(Part 2 of a three-part series on gangs in Long Beach)
by Doug Haubert
Long Beach City Prosecutor
Last week, I wrote about the death and devastation that follows the Gang Life. Gang membership typically leads to only two outcomes: a sudden, violent death on the streets, or a slow death behind bars.
I told the story of one particular gang member, Bryan Soriano-Gutierrez, 18, who I met when I was on a ride-along with Long Beach police officers. He sold and used methamphetamine (meth), but you couldn’t tell right away by talking to him. He had a straight, brisk stride when he walked up to the officers I was with. He spoke with a confidence and energy that you would associate with almost any 18-year-old.
Bryan Soriano-Gutierrez, as it turned out, would be murdered four weeks after I met him. He was shot dead by an unknown assailant at midnight a few blocks from where we met. While at a glance he might have looked like almost any other 18-year-old, his decision to join a gang would separate Soriano-Gutierrez from others.
More recently, I was talking to a friend of mine about meeting Soriano-Gutierrez and the circumstances of his death. My friend lives in Long Beach, but in a neighborhood closer to the Orange County border than the central Long Beach streets where Soriano-Gutierrez lived and died. My friend’s jaw dropped. Sure, he lives in Long Beach and, of course, he hears about the occasional shootings, but he does not associate such actions with his Long Beach.
I’ve seen others react the same way. They think Long Beach is two separate cities, one an urban jungle where, according to news reports, there are shootings, robberies, drug dealings, and other miscellaneous mayhem. In contrast, the other Long Beach where my friend lives has well-kept suburban neighborhoods, safe parks and clean streets.
This vision of separateness is really just an illusion. The truth is that Soriano-Gutierrez’s Long Beach is also my friend’s Long Beach. Anyone who thinks of Long Beach as A Tale of Two Cities is off by one.
In last week’s commentary, I also talked about the tragic and heartbreaking murder of Melody Ross, a high-school student who had absolutely no gang involvement. She was shot by a gang member named Tom Vinson, who was convicted of her murder and sentenced to serve 155 years in state prison.
Many people know that Melody Ross’s murder was part of the motivation for me to run for city prosecutor. Like many parents who read about Ross’s murder, my reaction was one of anger, and since I have two daughters, one who will soon be a high-school student, my anger was quickly followed by concern. I decided to return to the City Prosecutor’s Office (where my legal career began as a deputy city prosecutor) in order to help make a difference in our city.
I am proud that my office, working closely with LBPD, is aggressively targeting the most active gang members through gang injunctions and other actions. We are going after gang leadership because doing so ensures our limited resources are directed at those most responsible for street violence. Also, aiming at the most active and violent gang leaders interferes with the ability of gangs to recruit new members.
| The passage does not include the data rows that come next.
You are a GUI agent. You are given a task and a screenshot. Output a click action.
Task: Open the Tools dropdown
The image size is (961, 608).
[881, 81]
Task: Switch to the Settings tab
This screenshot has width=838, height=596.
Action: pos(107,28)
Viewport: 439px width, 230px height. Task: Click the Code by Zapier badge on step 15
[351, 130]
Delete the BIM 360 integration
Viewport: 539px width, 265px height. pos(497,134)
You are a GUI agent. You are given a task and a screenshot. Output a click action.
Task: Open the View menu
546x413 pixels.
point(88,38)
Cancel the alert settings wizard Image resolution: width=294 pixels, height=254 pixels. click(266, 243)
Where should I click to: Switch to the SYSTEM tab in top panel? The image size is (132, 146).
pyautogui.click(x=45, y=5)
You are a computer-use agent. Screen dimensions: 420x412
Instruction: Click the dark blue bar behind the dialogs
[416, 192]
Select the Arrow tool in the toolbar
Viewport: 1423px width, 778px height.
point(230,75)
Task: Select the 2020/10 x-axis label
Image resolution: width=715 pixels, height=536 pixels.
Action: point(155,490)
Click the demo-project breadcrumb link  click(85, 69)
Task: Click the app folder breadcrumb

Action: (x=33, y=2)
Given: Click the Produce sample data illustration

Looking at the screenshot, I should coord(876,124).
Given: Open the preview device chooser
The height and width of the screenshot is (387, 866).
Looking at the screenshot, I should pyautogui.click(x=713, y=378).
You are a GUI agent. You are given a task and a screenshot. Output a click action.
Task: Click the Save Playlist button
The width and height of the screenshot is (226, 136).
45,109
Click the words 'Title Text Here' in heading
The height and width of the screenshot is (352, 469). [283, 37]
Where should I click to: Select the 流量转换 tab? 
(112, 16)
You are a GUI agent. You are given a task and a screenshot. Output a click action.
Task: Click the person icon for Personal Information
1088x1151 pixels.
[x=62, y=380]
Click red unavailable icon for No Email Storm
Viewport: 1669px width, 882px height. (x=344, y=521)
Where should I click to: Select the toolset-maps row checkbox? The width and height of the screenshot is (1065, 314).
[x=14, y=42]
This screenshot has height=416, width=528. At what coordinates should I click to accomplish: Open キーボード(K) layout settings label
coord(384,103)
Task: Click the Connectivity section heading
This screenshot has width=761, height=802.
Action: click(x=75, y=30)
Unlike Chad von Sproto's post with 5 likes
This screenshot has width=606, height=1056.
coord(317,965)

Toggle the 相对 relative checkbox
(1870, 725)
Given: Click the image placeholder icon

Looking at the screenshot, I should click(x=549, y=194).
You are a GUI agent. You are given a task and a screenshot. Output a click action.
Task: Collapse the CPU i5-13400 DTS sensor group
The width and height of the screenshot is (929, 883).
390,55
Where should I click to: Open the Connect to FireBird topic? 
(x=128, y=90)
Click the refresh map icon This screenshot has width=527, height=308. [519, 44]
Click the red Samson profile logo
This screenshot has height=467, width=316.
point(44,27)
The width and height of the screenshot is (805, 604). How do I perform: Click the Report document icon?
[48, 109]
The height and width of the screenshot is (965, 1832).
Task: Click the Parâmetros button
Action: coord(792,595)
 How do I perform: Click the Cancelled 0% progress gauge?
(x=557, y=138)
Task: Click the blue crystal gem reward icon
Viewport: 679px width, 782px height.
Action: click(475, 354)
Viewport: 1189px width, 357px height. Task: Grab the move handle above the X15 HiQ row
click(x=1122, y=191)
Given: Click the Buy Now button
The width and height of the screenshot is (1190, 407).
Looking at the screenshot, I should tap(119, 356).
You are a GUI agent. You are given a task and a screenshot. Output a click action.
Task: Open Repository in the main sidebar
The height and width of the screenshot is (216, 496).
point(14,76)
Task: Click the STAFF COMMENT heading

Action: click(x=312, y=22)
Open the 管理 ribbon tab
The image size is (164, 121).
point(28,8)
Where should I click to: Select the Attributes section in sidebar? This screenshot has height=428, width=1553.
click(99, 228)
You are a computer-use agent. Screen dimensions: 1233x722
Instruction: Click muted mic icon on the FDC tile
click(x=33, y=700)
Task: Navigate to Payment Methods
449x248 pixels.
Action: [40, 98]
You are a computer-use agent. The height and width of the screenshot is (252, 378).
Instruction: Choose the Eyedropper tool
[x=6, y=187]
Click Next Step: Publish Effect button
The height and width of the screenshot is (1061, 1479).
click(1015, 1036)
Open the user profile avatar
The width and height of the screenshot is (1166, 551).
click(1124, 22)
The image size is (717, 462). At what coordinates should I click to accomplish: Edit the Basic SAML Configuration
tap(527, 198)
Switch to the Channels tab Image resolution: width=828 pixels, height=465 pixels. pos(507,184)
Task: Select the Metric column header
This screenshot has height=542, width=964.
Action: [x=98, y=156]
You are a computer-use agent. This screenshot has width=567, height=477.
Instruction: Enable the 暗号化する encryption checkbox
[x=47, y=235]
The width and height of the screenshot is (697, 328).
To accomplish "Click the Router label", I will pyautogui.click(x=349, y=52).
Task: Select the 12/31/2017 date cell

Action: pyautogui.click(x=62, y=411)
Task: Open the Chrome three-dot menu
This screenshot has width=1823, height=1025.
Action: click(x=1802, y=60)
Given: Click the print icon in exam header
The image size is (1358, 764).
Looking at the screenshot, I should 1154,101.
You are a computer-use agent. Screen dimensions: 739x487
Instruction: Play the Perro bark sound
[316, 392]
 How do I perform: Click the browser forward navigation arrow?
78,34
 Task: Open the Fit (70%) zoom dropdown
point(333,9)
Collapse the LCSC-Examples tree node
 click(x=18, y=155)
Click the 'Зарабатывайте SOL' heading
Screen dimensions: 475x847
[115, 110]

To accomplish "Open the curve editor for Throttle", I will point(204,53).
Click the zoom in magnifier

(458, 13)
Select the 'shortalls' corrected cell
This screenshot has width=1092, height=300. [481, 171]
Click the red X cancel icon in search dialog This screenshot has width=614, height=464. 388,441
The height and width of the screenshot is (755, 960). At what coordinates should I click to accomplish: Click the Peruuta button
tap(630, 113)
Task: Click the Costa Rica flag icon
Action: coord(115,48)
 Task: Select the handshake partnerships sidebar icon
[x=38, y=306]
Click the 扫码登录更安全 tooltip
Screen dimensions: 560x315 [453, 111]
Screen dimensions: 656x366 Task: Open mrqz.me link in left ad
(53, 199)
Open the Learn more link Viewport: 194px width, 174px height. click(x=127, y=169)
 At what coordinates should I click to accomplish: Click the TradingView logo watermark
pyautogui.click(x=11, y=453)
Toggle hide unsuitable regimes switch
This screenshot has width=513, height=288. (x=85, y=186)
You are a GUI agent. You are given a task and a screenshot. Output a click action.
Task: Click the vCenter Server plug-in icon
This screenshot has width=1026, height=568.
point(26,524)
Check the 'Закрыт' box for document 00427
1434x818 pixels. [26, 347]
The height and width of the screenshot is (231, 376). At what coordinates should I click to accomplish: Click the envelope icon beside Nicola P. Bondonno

Why is that important? Because gangs are now recruiting kids as young as 12 years old. Gang leaders know they need to recruit kids at a young age because virtually every day in LA County another gang member is murdered or sent to prison for life. One thing is clear– we will not be able to control the growth of gangs unless we stop gang recruitment of kids.
I am also proud of our new Parent Accountability and Chronic Truancy (PACT) program, which targets kids and their parents when kids commit crimes or skip too much school. Under a new state law, kids in grades K–8 who miss more than 10 percent of the school year without any excuse are deemed “chronic truants.”
Studies show that chronic truants are less likely to earn a high-school diploma, more likely to become victims of crime, and, not surprisingly, chronic truants are front-line targets for gang recruitment. Gangs take to school dropouts like sharks to small fish.
Because we are one city, and because gang violence has the potential to affect any one of us and any time, it is time that Long Beach focused on the gang problem like never before. Timing is critical, not just because of the reported rise in gang activity nationwide, but because the state’s budget cuts are causing the early release of criminals from jail. LA County will be hit harder than other counties.
Those who think gang crime is someone else’s problem need to think again. I hope this commentary, and the one I wrote last week, will help people understand the gang problem for what it is– a citywide issue. Our gang injunction program, which suppresses and disrupts gang activity, and our PACT program, which makes it harder for gangs to recruit kids, are only a small part of what needs to be done in Long Beach.